Francisco Guevara




The links between the reigns of Moctezuma II (the 9th Aztec Tlatoani of Tenochtitlan), and Elizabeth I, Queen of England converge in an obscure mirror reflection. Between 1548 and 1550, John Dee, advisor and astrologer to Queen Elizabeth I, acquired an obsidian mirror, smuggled from an early shipment from the Americas to Hapsburg Europe. Dee, who according to scholars, “straddled a fine line” between “natural” and “demonic” magic, is also credited with the imperial vision of England, spurring the rise of the British Empire in the subsequent centuries. This mirror, now in permanent display at the British Museum’s Enlightenment Gallery, was frequently used as a scrying device for divination, to communicate with spirits and provide supernatural advice.

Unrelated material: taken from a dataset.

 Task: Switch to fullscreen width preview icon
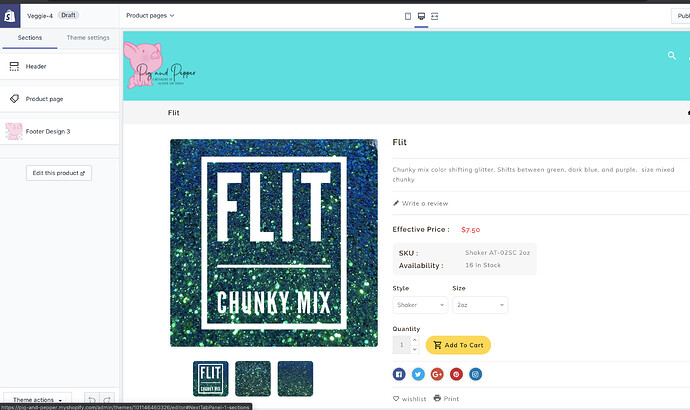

“Looking In the Mirror” is a series of obsidian and silver mirrors encrusted with precious gemstones, exploring different manifestations of ‘Empire’ as a superstitious fantasy of destruction and extermination. Thinking about the black mirror as an “inversive” medium and inspired both by the obsidian mirrors from the British Museum, and the descriptions from the codexes Yanhuitlan and Kingsborough, this series links Cartesian philosophy to the practices of knowledge destruction and looting, to produce divine imperial illusions. From the so-called “conquest” of the Americas, to the birth and expansion of the British Empire, including the ransacking practices of the Grand Tour and the creation of museums, mirrors have been present as a technology throughout the history of power.

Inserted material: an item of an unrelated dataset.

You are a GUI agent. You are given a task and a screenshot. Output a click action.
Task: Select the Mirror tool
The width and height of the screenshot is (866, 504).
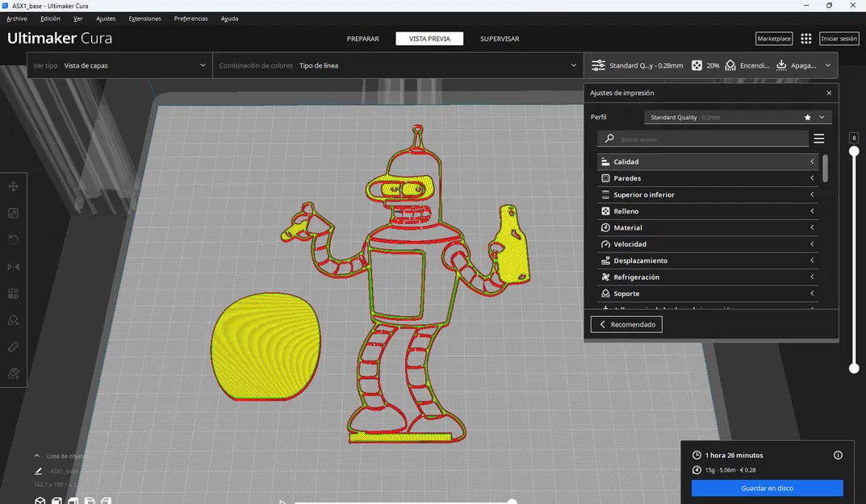[13, 266]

Francisco Guevara is a visual artist, independent scholar, and founder of Arquetopia Foundation and International Artist Residencies based in Mexico, Peru and Italy. His experience spans more than 20 years of international artistic projects, curating and teaching, as well as multiple collective and solo exhibitions. He specializes in Levinasian ethics applied to the design of cross-cultural artistic projects, and the analysis of historiography and performativity in contemporary art practices. As a visual artist, Guevara investigates the historical construction of the differentiation processes, embodiment, and the concept of distortion through a wide range of artistic/historical mediums, including painting, installation, and metalsmith.